Suggestion de lecture alors que le beau temps revient et qu’il est si agréable de s’allonger à l’ombre avec un bon roman : prenez dans les mains Corps et Âme de Franck Conroy (folio poche), et vous ne le lâcherez plus!

Ce roman accompagne le parcours artistique d’un pianiste Claude Rawlings, hanté par le mystère de ses origines paternelles mais touché par la baguette magique de la chance continuelle, celle dont on profite si on sait la reconnaître et si on se donne les moyens de la faire fructifier. En effet, les rencontres successives de différents mentors en musique, en culture, en amitié et en amour lui permettront de progresser jusqu’à devenir un interprète surdoué et un compositeur renouvelant les cadres habituels de la musique contemporaine de son époque. On parcourt New York avec lui, puis on s’éloigne un peu, et de plus en plus jusqu’à Londres où il rejoint le London Symphonic Orchestra (Londres reste aujourd’hui un haut lieu d’accès à la musique… pour tous – petite parenthèse). On travaille avec lui les gammes, les études, les exercices techniques, les déchiffrages, tout ce qui rend l’apprentissage peu amusant parce qu’il ne privéligie par les morceaux, mais la capacité à pouvoir tout jouer… c’était l’enfer pour moi de passer des heures sur les partitions de Hanon et Czerny… Les professeurs de piano n’ont que rarement l’art et la manière de présenter l’intérêt de ces exercices qu’on réalise le plus souvent en se raidissant, surtout si l’on doit mettre un jeton sur les mains qui ne doit surtout pas tomber… J’ai revécu de grands moments avec ce roman… La comparaison s’arrête là, puisque Claude travaille le piano contrairement à moi avec une extrême rigueur et ténacité et surtout du grand talent!… Il entend les notes et l’âme des notes. Il vit sa musique, il vit les auteurs, il vit les oeuvres, les autres musiciens qui l’accompagnent ou jouent AVEC lui. Il ne s’intéresse même pas à Chopin comme tous les jeunes pianistes qui découvrent l’interprétation, il visite tous les répertoires -j’attendais le bien-aimé Chopin, en vain, mais j’ai découvert en contrepartie d’autres auteurs qu’un  jeune peut aussi jouer avec toute la générosite possible.

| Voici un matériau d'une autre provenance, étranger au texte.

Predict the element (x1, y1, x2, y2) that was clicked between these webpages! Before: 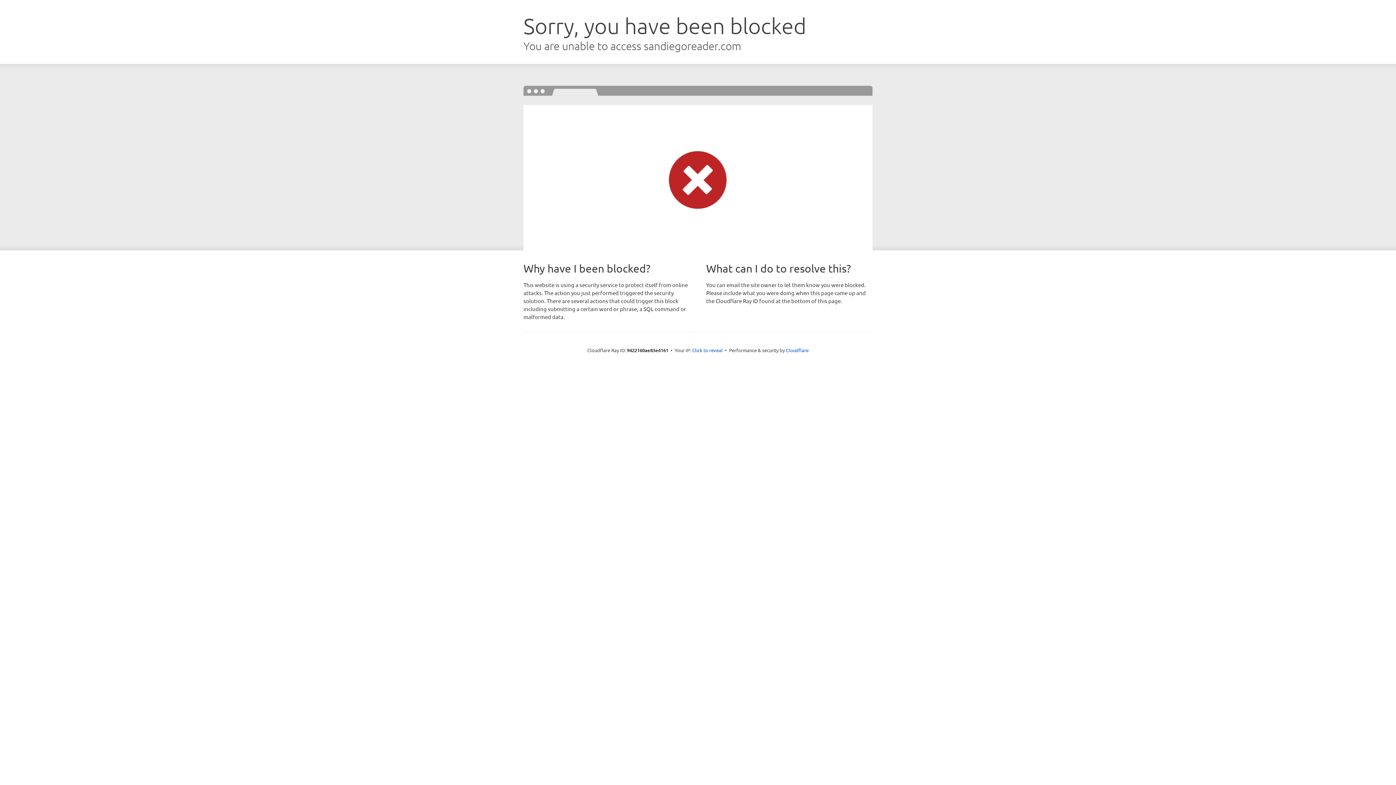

Il manque juste la bande-son quand on lit mais l’impulsion est là pour redécouvrir Bartok que je n’ai jamais compris, et bien d’autres, et le jazz aussi. Je suis sûre qu’on pourrait en faire un film magnifique, un mélange de Shine de Scott Hicks pour l’enchantement musical et de l’Oeuvre de Dieu la Part du Diable pour la saga romancée filmée (film de Lasse Hallström tiré du chef d’oeuvre de mon auteur fétiche John Irving)…

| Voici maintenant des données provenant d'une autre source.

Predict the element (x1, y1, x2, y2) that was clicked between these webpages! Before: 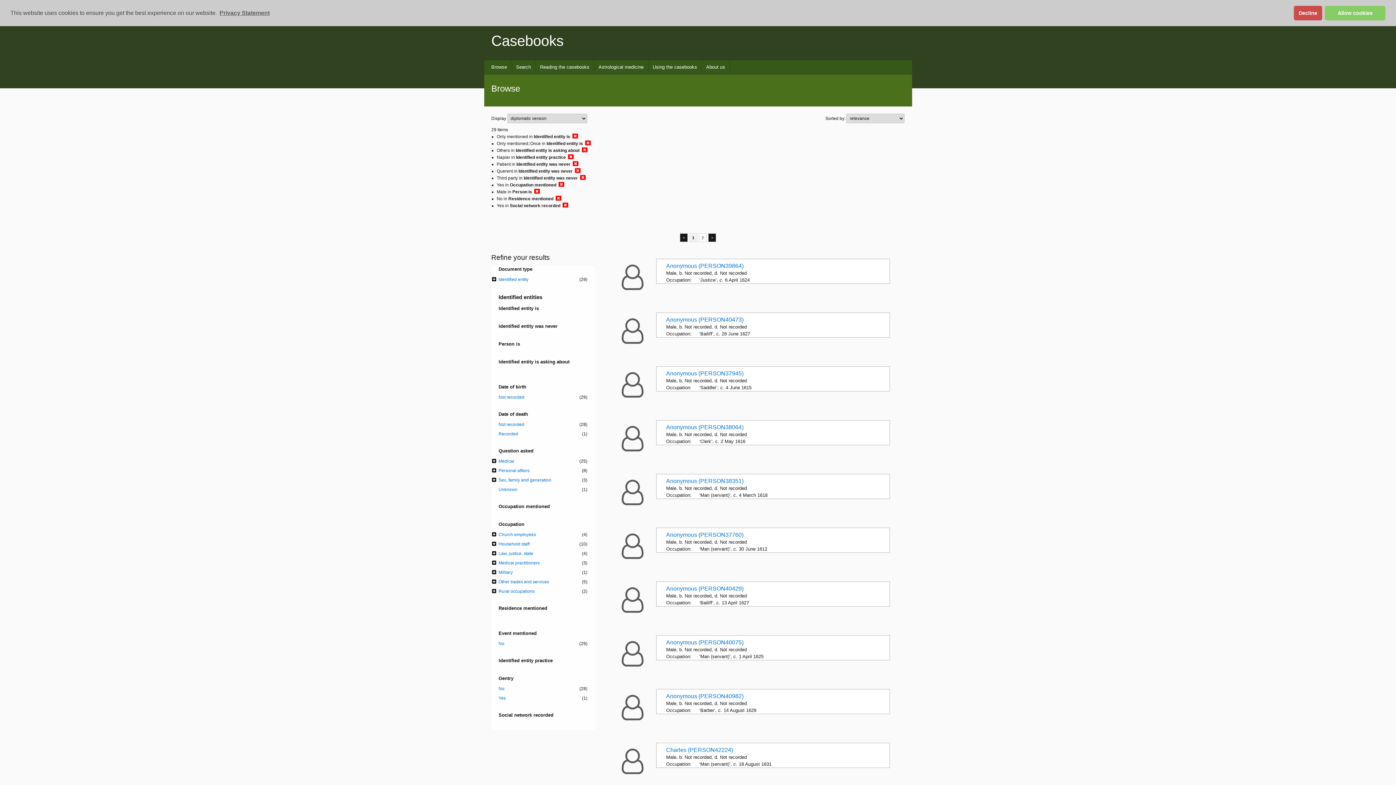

L’histoire commence dans les années quarante, et nous laisse en haleine pendant plus de vingt ans, au gré des chances, des rencontres et des tourments d’un pianiste inoubliable. Un roman à lire corps et âme.

Un des grands moments du roman et un tournant dans la vie de Claude Rawlings, le festival lors duquel il joua le Concerto pour deux pianos de Mozart avec un de ses maîtres. Une belle découverte.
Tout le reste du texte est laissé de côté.